# TASK INSTRUCTIONS:
Nothing but the lines from the one containing "The width and" to the end of the records that follow should be transcribed, each exactly, with the pictures left out.

Saved data entries:

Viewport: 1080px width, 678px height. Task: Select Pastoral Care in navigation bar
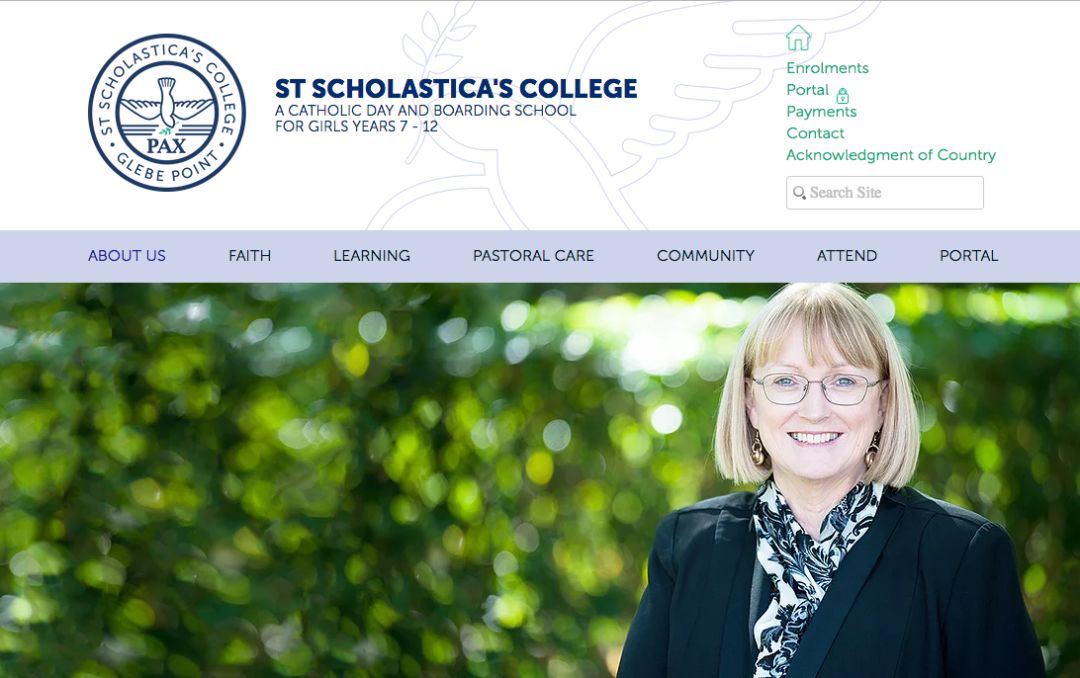tap(533, 256)
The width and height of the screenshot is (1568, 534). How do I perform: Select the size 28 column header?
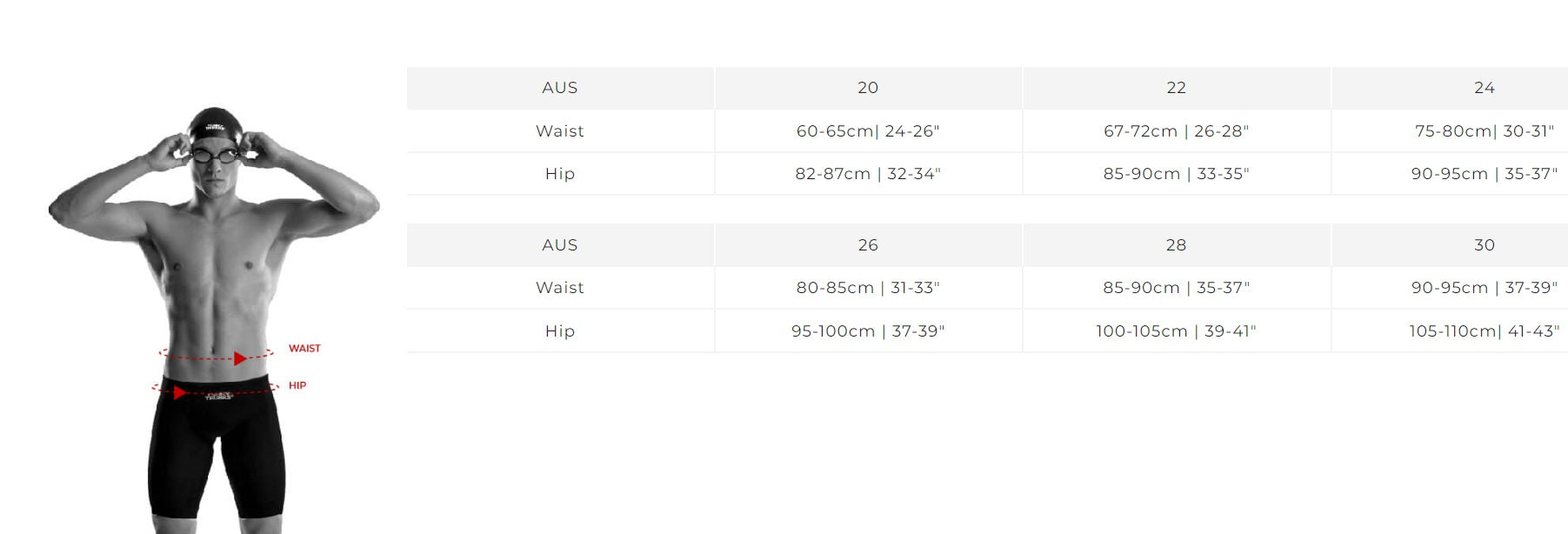[x=1176, y=245]
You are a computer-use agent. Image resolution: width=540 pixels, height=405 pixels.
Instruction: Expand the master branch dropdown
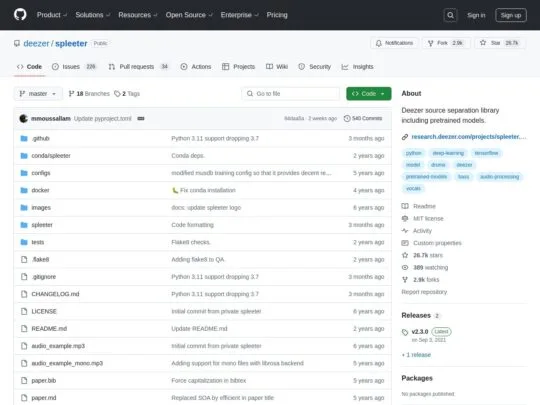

# TASK RESPONSE:
The width and height of the screenshot is (1568, 534). How do I perform: Select the size 28 column header?
[x=1176, y=245]
You are a computer-use agent. Image resolution: width=540 pixels, height=405 pixels.
Instruction: Expand the master branch dropdown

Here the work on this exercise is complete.